Your letter rec'd. I enclose check for $10 as I have no bills by me. You can get it cashed at Houghton, Mifflin Co., No. 4 Park St.—ask for Mr. Wheeler. Or may be the treasurer of the college will cash it. We are all well and beginning the spring work. Hiram and I are grafting grapes, and the boys are tying up and hauling ashes. The weather is fine and a very early spring is indicated. I have not seen a wild goose and only two or three flocks of ducks. I should like to have been with you at the Sportsman's Fair. If you make those water shoes or foot boats I should advise you to follow copy—make them like those you saw.

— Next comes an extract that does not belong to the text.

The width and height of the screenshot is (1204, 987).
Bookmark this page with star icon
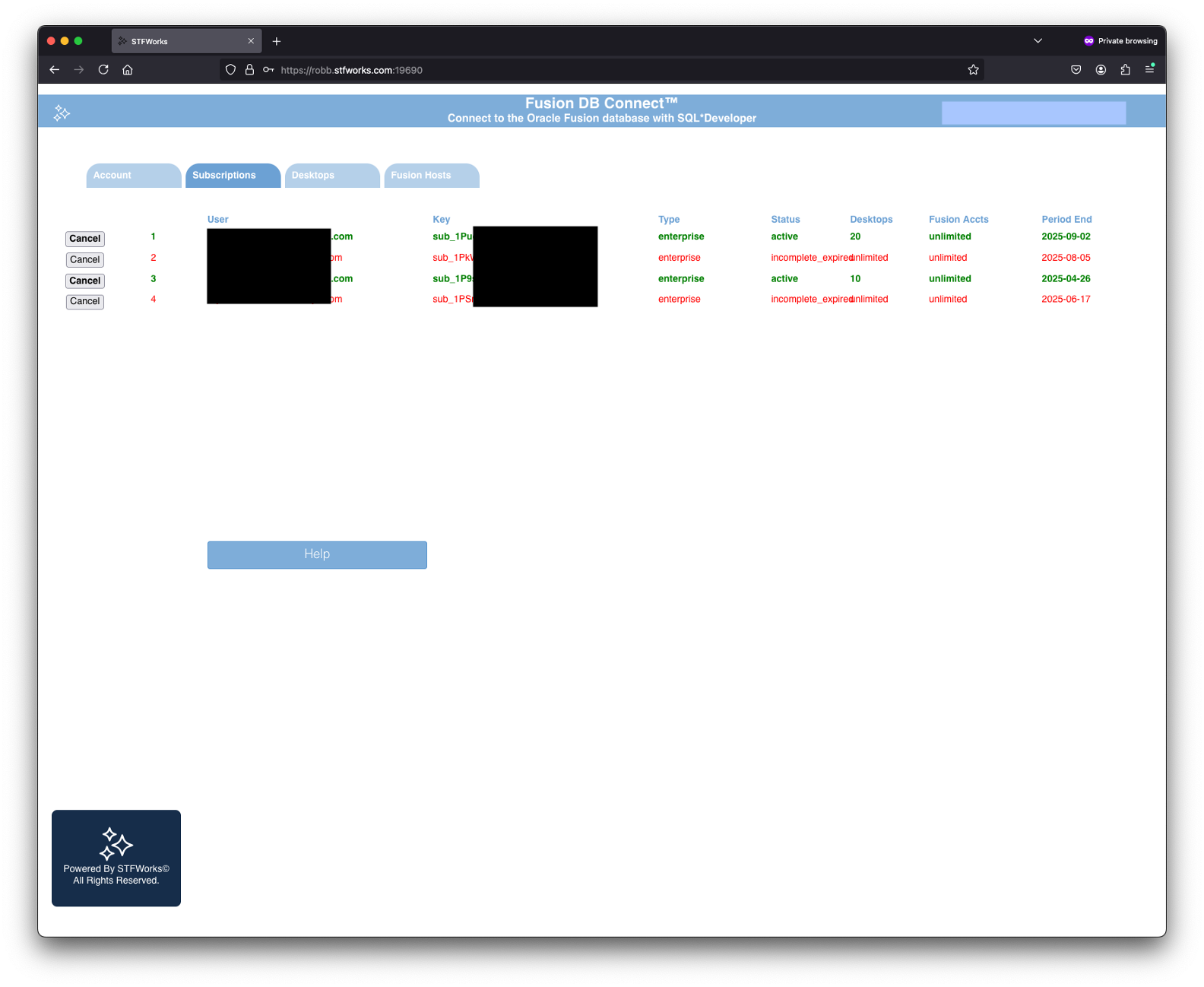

Your sentence about the whispering of the ducks' wings, etc., was good. Ruskin invented that phrase "the pathetic fallacy." You will probably find it in your rhetoric. It was all right as applied to your sentence.
Susie is very quick witted.
The shad men are getting ready. I hope you will go and hear the lectures of the Frenchman Domnic. He is worth listening to. I shall be very glad when the Easter vacation brings you home once more, you are seldom out of my thoughts. I made two gallons of maple syrup. Walt Dumont has an auction this P. M. Nip and I are going.
Your loving father,
JOHN BURROUGHS
Nip was a fox terrier that was for years Father's constant companion, and they had many adventures together.
Riverby, Mch. 8 {1898}
MY DEAR JULIAN,
I wish you were here to enjoy this fine spring morning. It is like April, bright, calm, warm, and dreamy, sparrows singing, robins and blue birds calling, hens cackling, crows cawing, while now and then the ear detects the long drawn plaint of the meadow lark. The ice in the placid river floats languidly by and I dare say your hunting ground is alive with ducks. I am boiling sap on the old stove set up here in the chip yard. I have ten trees tapped and lots of sap. I wish you had some of the syrup. Your mother came back yesterday and she is now busy in the kitchen, good natured as yet, if it only lasts. She has hired a girl who is expected soon. Your letter came yesterday. No doubt you will have fun acting as "supe" with the boys. It will be a novel experience. Tell me all about it. A note from Kennedy says he saw Trowbridge lately and that T is going to ask you out to see him. Go if he asks you, he is an old friend of mine and a fine man. You have read his stories when you were a boy. He has some nice girls. Remember me to him if you go.